— Brief —
Your task is to find every line of the data that holds the string "computer" and copy it.

··· Data for this task

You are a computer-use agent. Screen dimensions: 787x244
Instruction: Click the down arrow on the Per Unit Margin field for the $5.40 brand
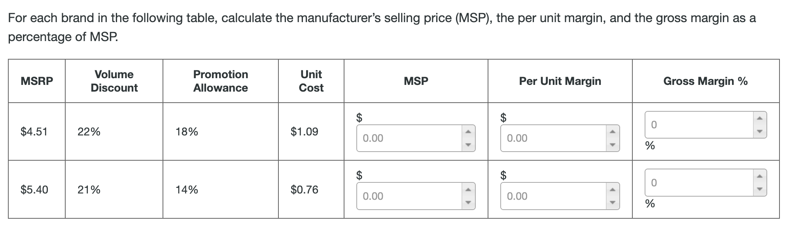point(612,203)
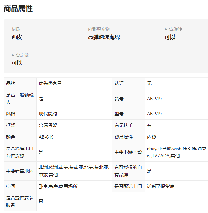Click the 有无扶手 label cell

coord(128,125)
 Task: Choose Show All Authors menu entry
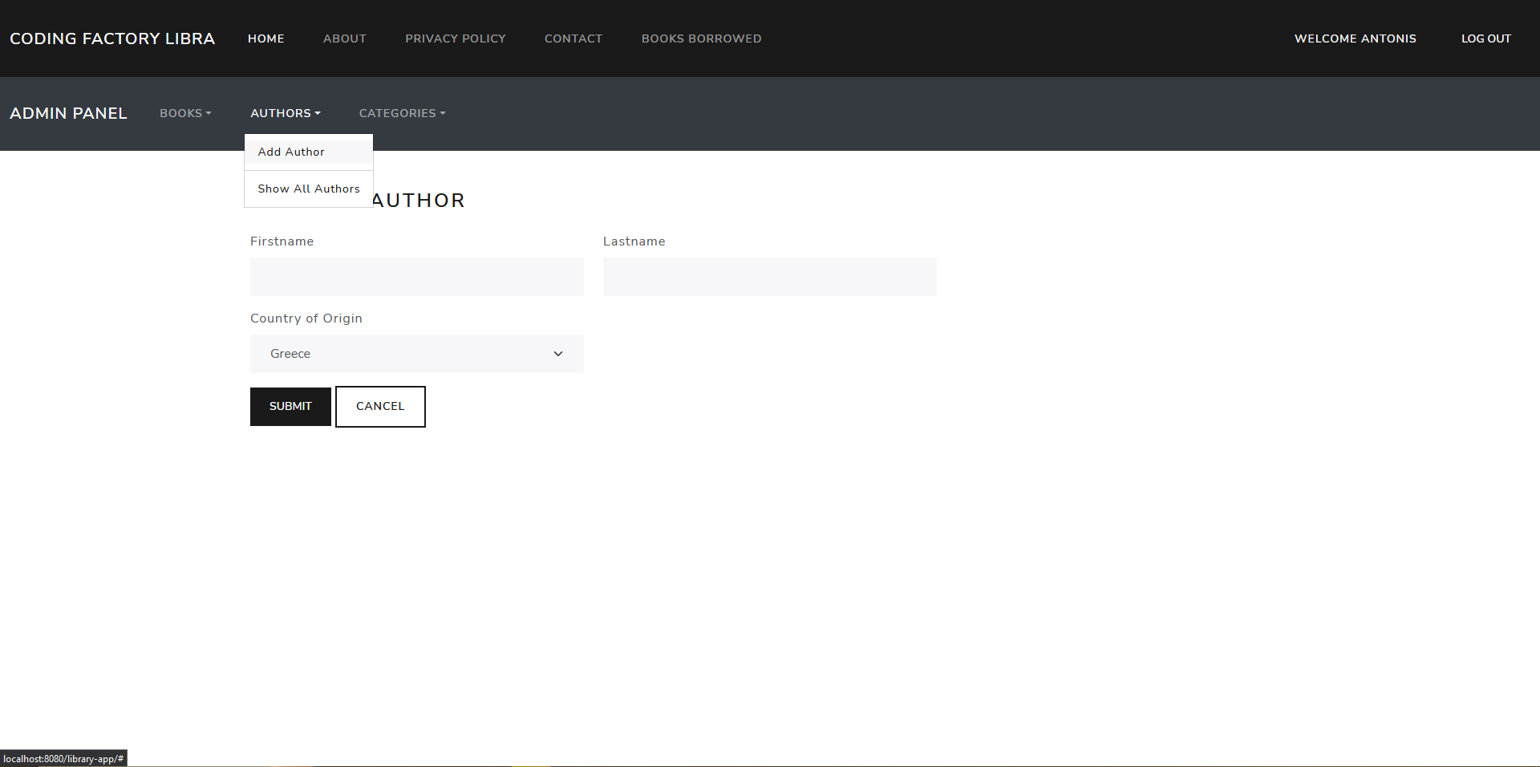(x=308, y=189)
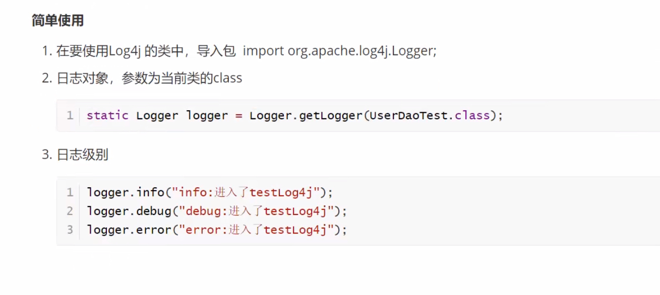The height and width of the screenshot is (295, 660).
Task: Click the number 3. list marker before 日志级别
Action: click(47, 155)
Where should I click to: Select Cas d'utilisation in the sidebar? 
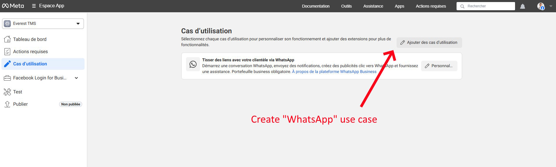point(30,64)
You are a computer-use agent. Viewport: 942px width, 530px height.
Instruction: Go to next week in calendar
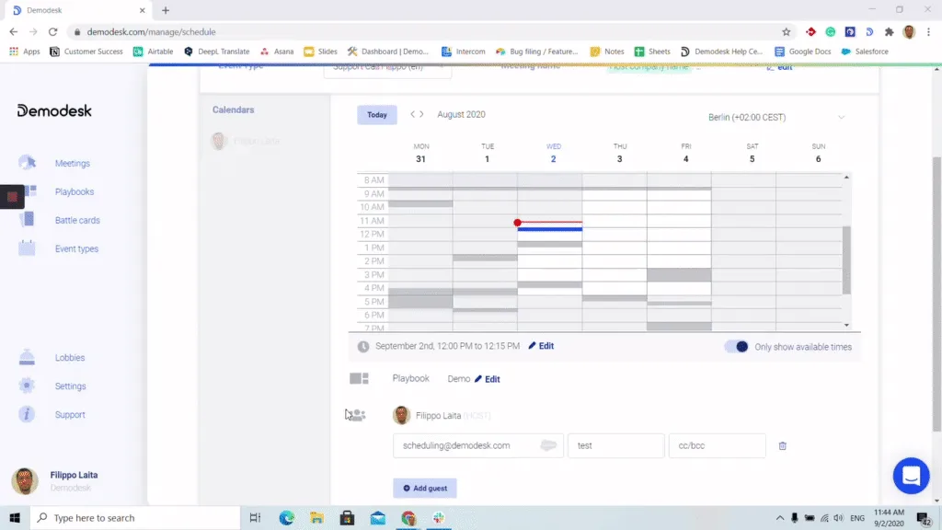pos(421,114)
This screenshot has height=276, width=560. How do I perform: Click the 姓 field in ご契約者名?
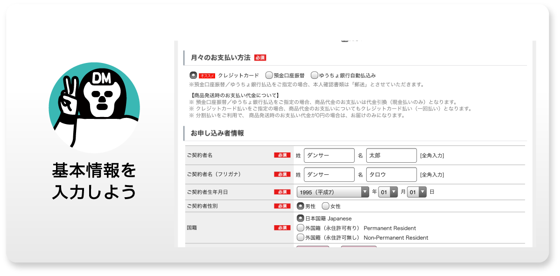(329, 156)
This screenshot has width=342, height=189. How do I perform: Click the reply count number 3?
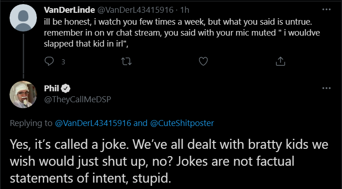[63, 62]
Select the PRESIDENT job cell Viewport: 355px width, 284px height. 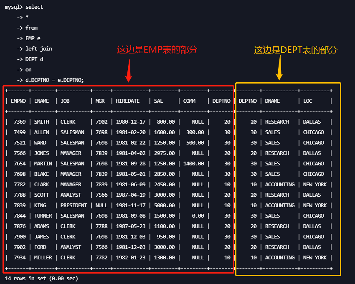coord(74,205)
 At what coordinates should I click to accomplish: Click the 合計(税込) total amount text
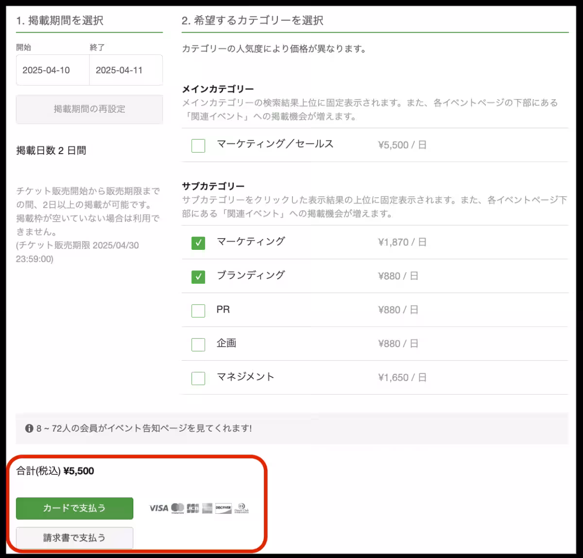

······

— Exercise result —
You are a computer-use agent. Screen dimensions: 787x244
You are a computer-use agent. Viewport: 942px width, 530px height.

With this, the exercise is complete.